Stored dataset items:
******************************

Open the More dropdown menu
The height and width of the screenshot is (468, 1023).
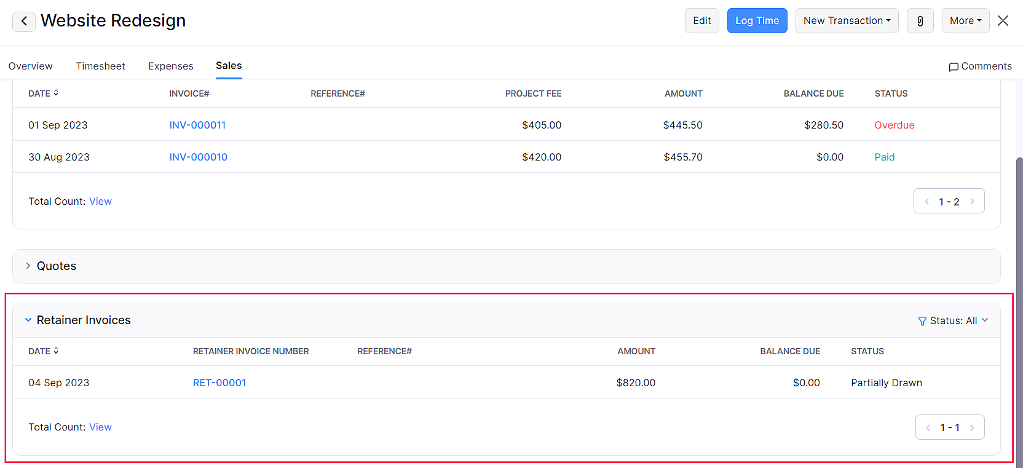[965, 21]
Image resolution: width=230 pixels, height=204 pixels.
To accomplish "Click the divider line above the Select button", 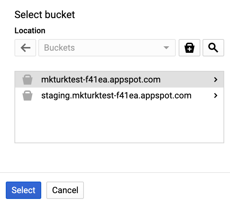I will 115,173.
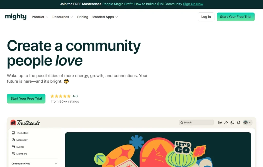
Task: Click the invite member person-plus icon
Action: (226, 123)
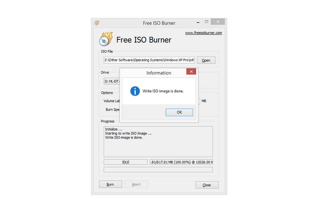
Task: Click Open to browse for ISO file
Action: point(206,60)
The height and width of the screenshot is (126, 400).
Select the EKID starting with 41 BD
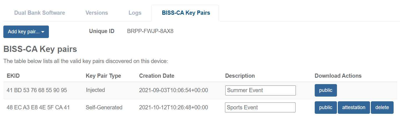(x=37, y=90)
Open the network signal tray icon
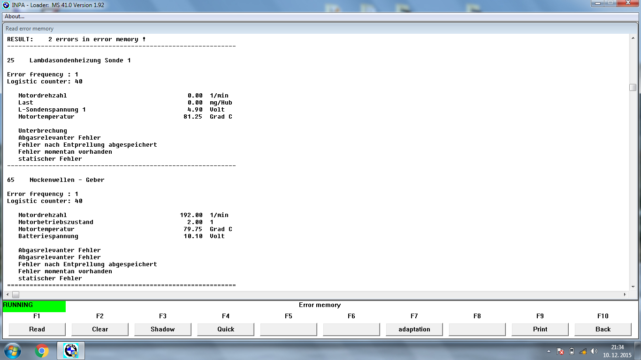Screen dimensions: 641x360 [x=583, y=351]
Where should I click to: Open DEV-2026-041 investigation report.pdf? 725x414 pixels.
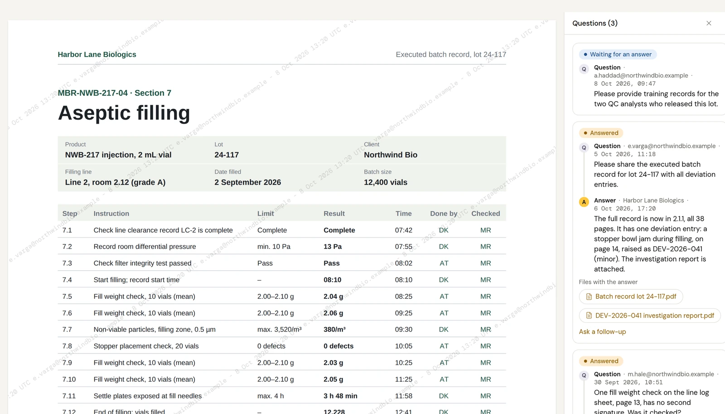(650, 316)
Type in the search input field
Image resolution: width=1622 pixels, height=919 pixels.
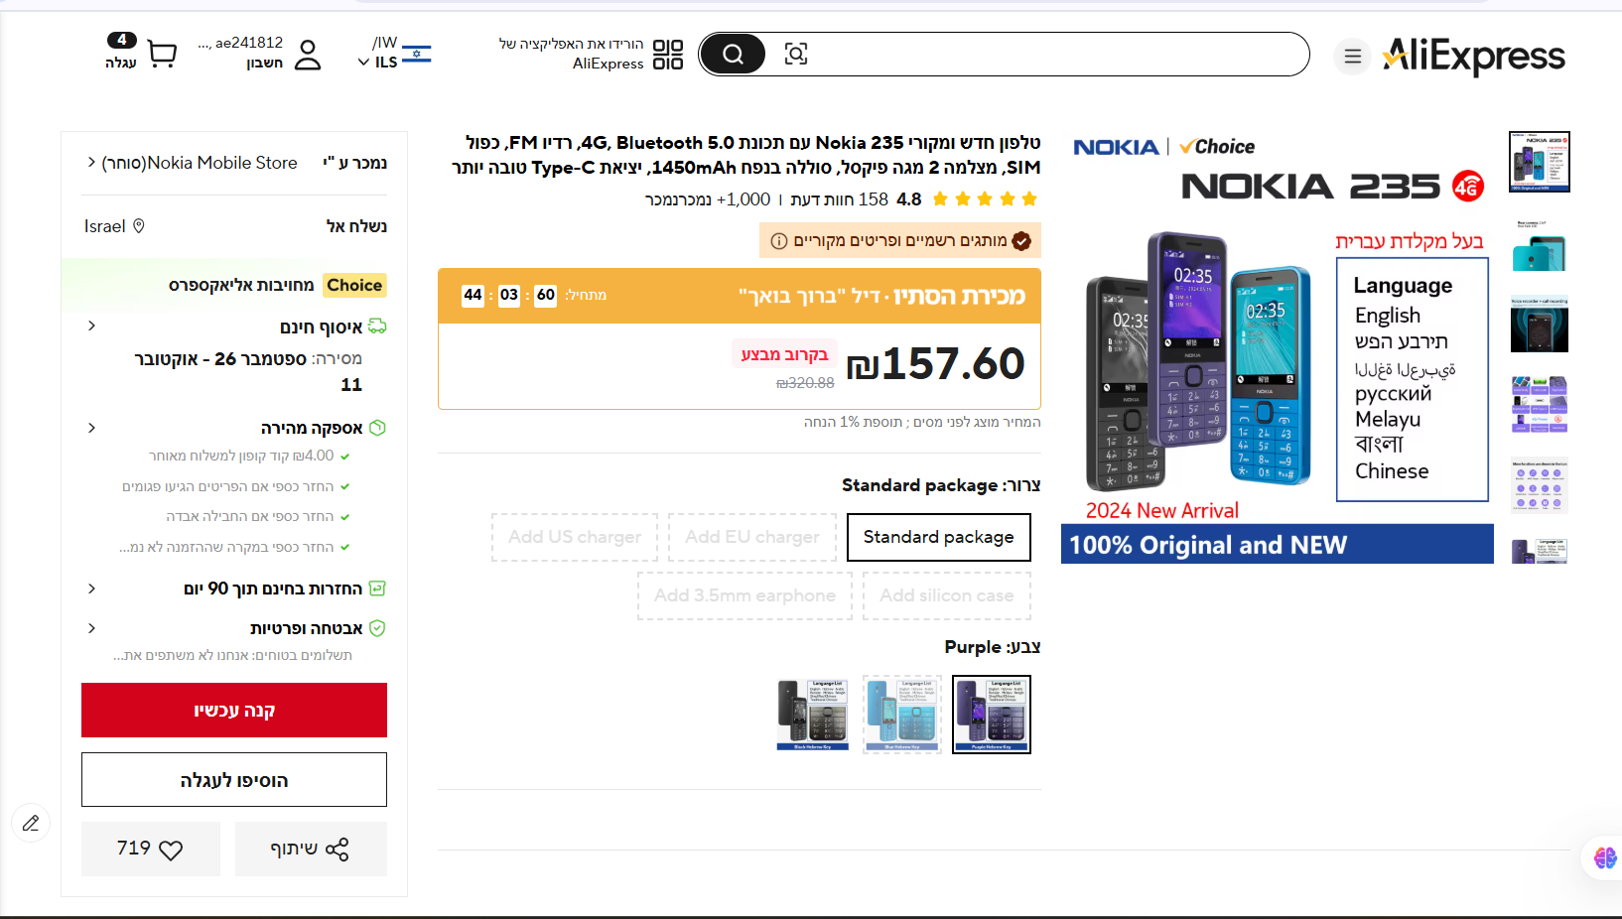pyautogui.click(x=1052, y=54)
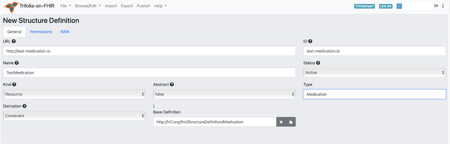Click the Derivation help question icon

(24, 106)
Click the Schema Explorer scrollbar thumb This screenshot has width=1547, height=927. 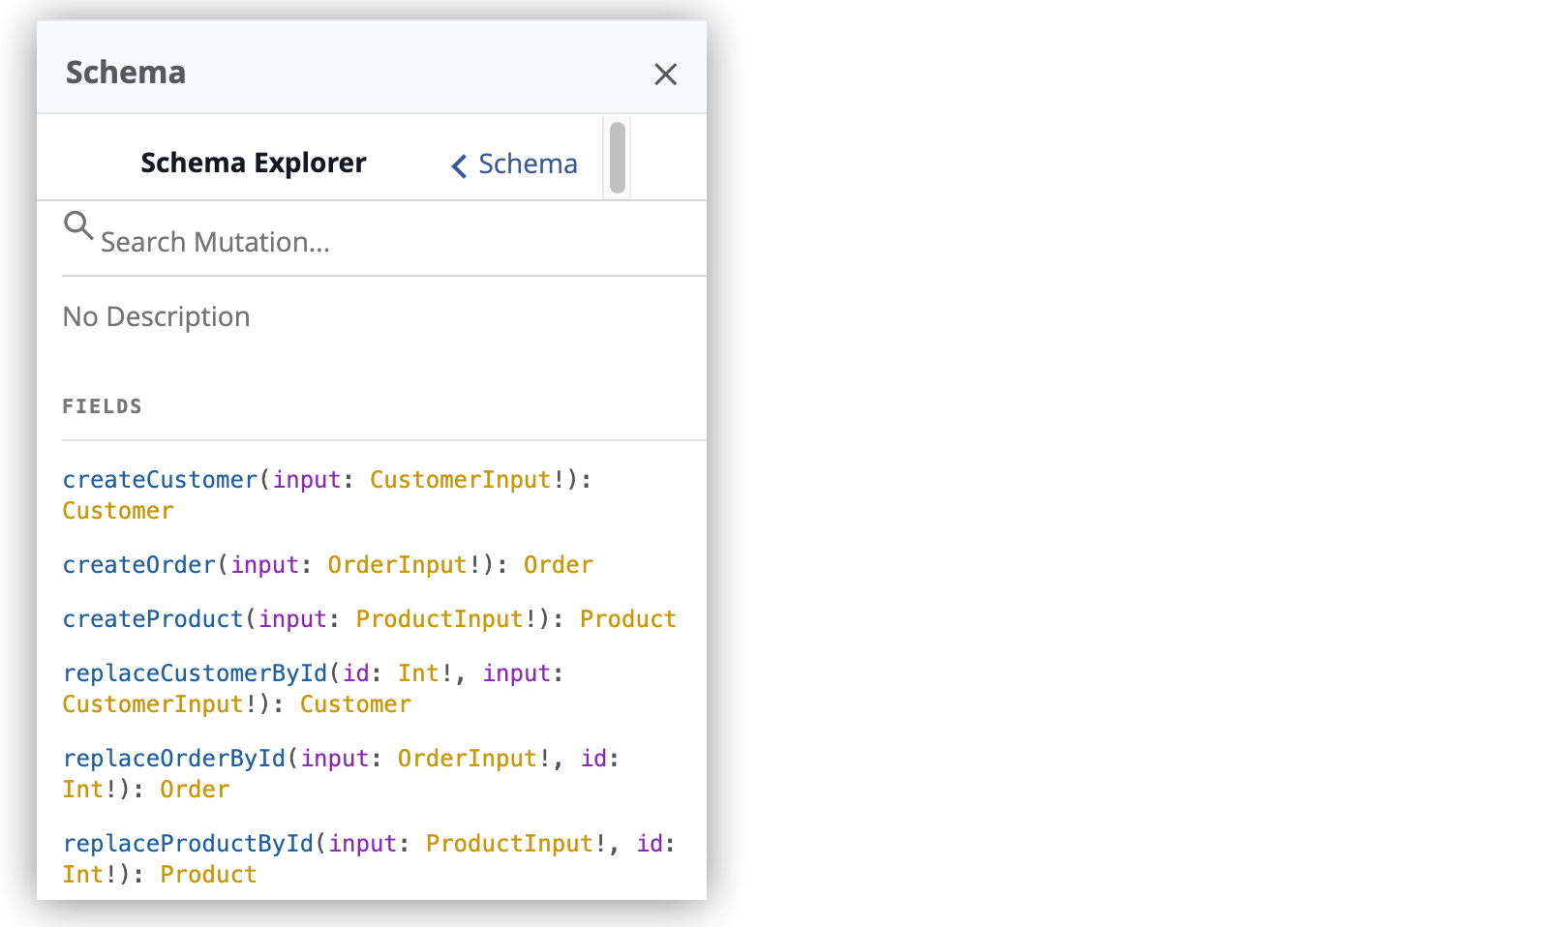coord(617,158)
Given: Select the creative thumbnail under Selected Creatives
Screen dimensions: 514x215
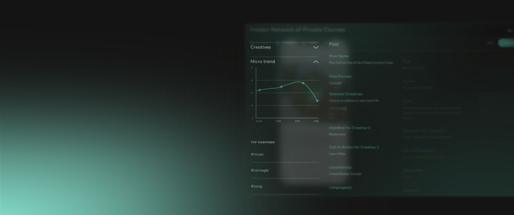Looking at the screenshot, I should [x=338, y=113].
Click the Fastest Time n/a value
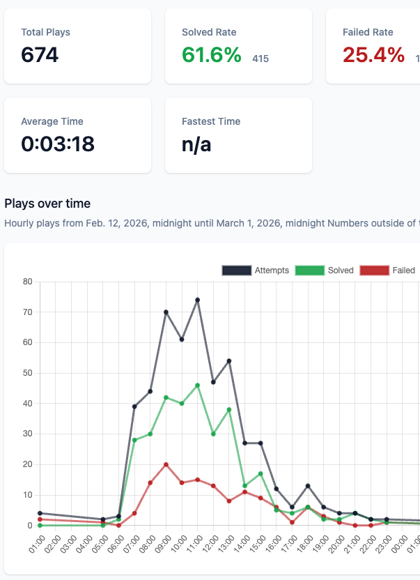This screenshot has height=580, width=420. pyautogui.click(x=196, y=144)
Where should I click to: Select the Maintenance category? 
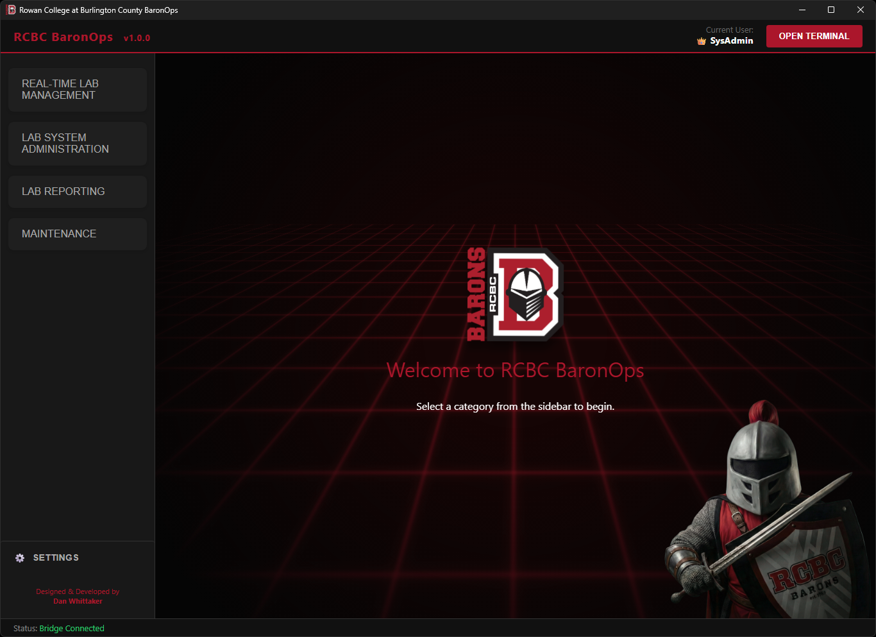coord(77,234)

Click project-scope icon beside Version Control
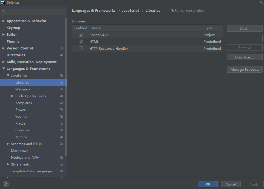click(x=61, y=48)
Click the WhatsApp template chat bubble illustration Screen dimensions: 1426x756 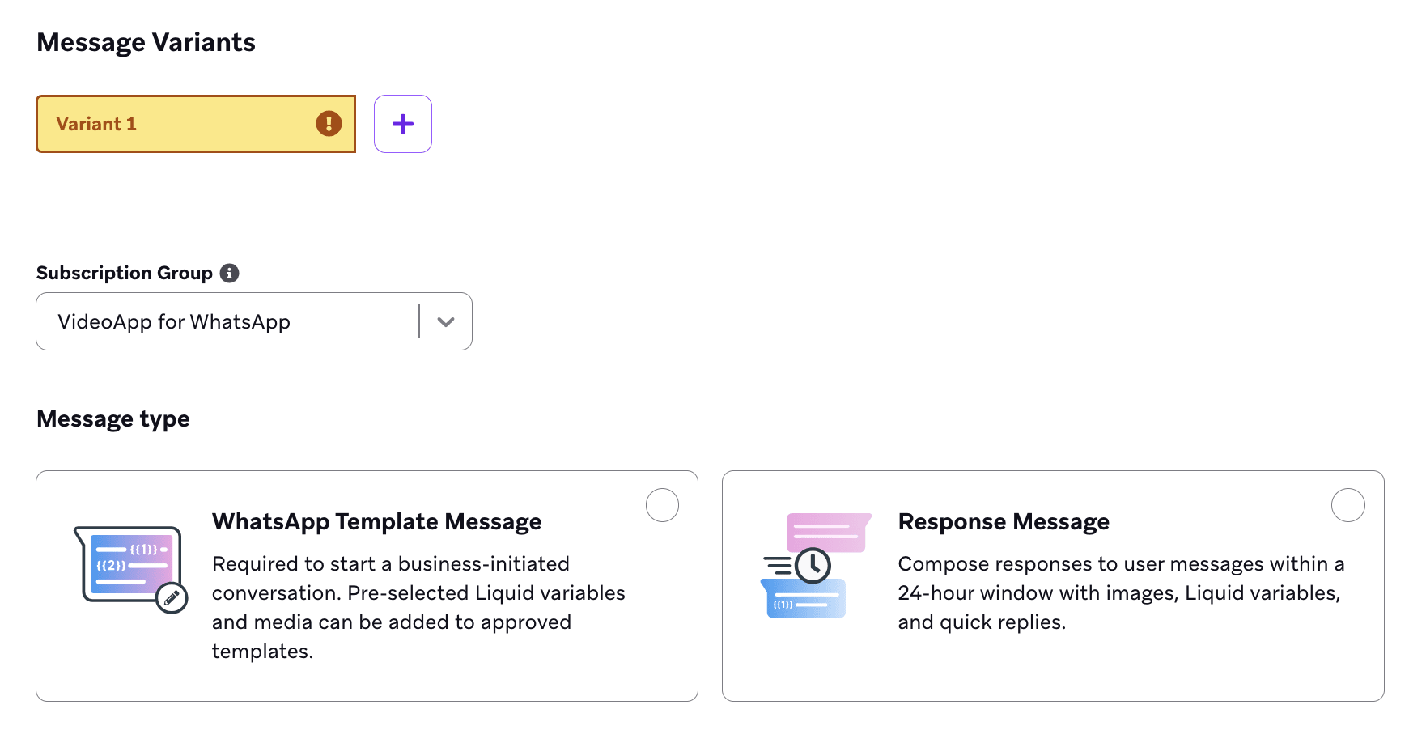(x=127, y=563)
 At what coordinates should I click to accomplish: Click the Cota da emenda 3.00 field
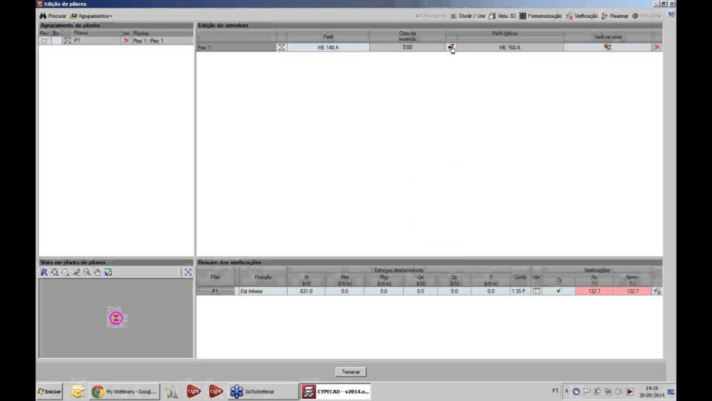407,47
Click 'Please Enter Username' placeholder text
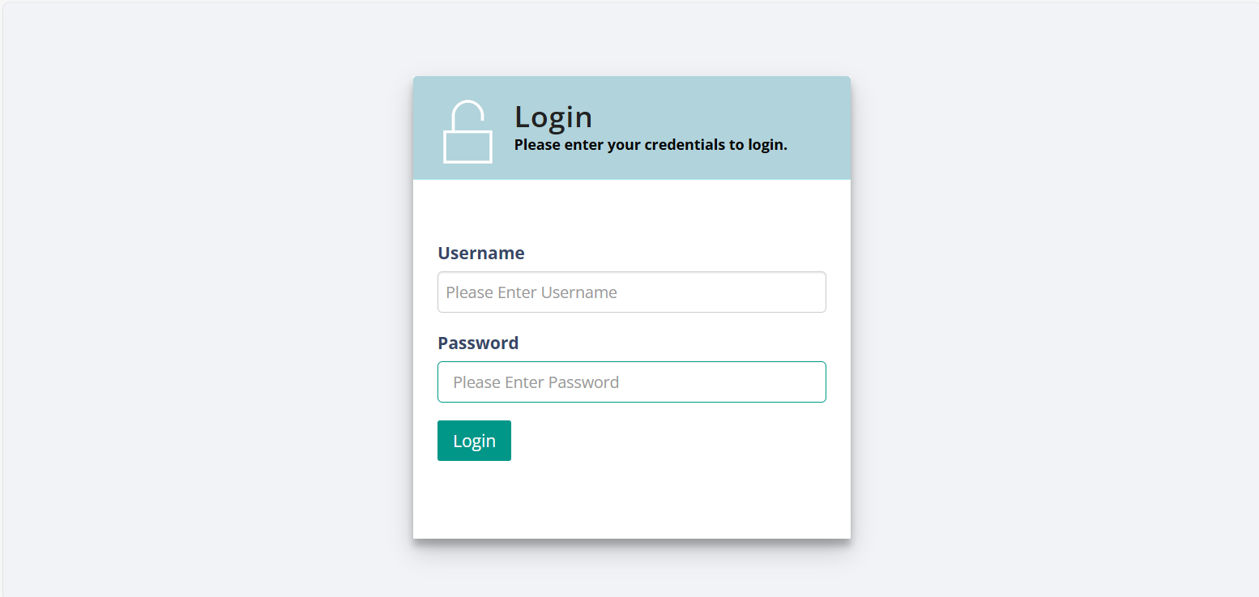This screenshot has height=597, width=1259. tap(531, 292)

******************************

The first line of the entries, the line containing "Image resolution: width=230", and every line between them are to be output exactly; pictures are not.

Open the More dropdown menu
The height and width of the screenshot is (468, 1023).
[965, 21]
Image resolution: width=230 pixels, height=204 pixels.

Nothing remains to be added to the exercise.